>>

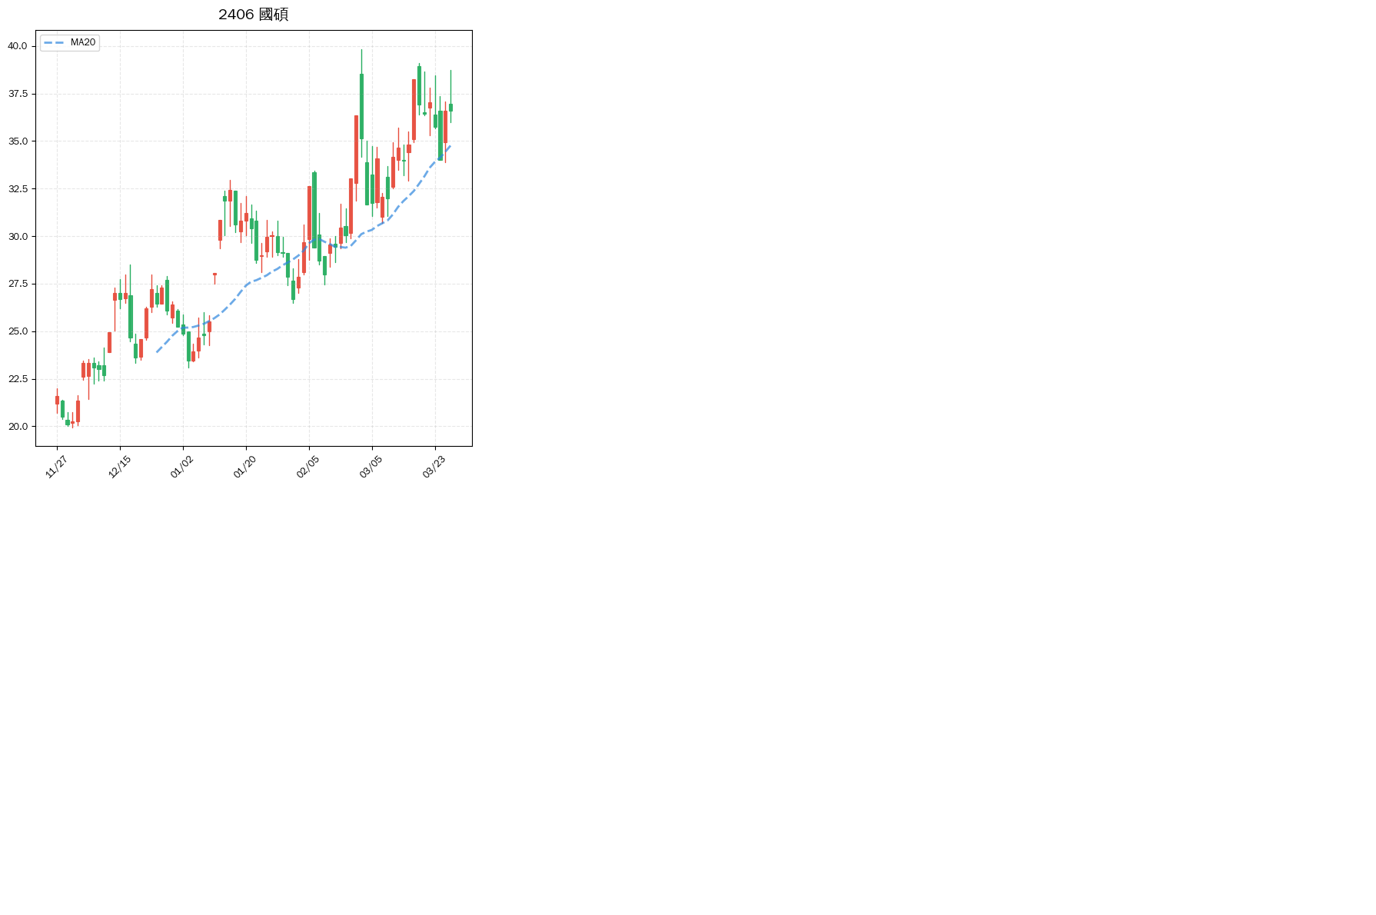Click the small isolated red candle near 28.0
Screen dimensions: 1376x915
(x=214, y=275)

<<
>>

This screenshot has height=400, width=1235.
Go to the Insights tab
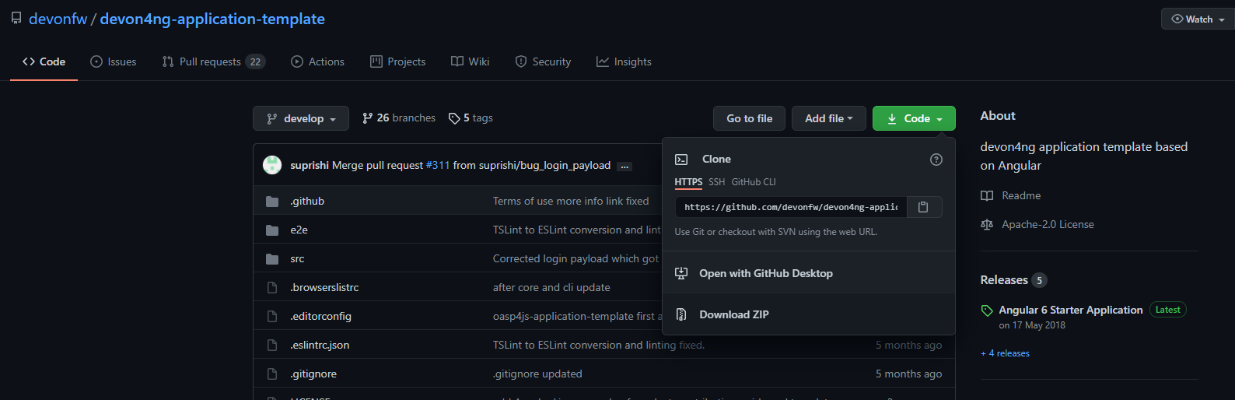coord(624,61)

<<
>>

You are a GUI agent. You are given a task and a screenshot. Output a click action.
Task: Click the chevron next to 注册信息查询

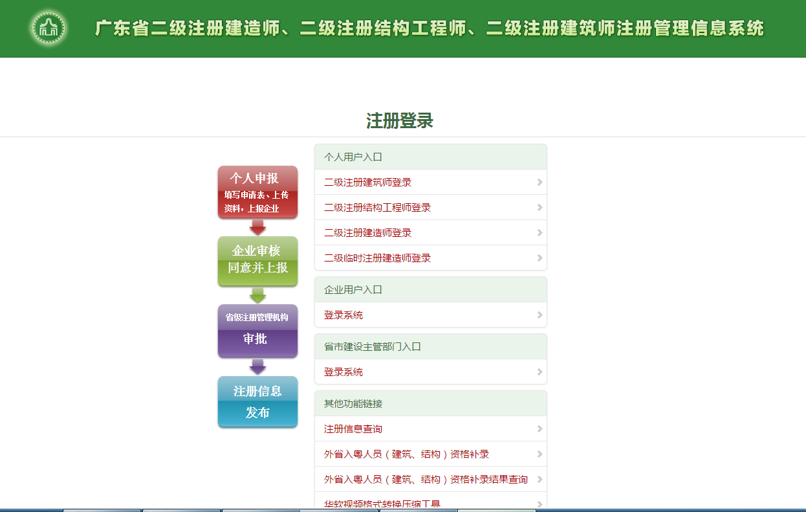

<<

» TASK TO COMPLETE
Copy the lines exactly, starting with the line containing "You are a GUI" and going on through the line containing "Task: Click the chevron next to 注册信息查询", with both of those lines included.

» PROBLEM SOLUTION
You are a GUI agent. You are given a task and a screenshot. Output a click action.
Task: Click the chevron next to 注册信息查询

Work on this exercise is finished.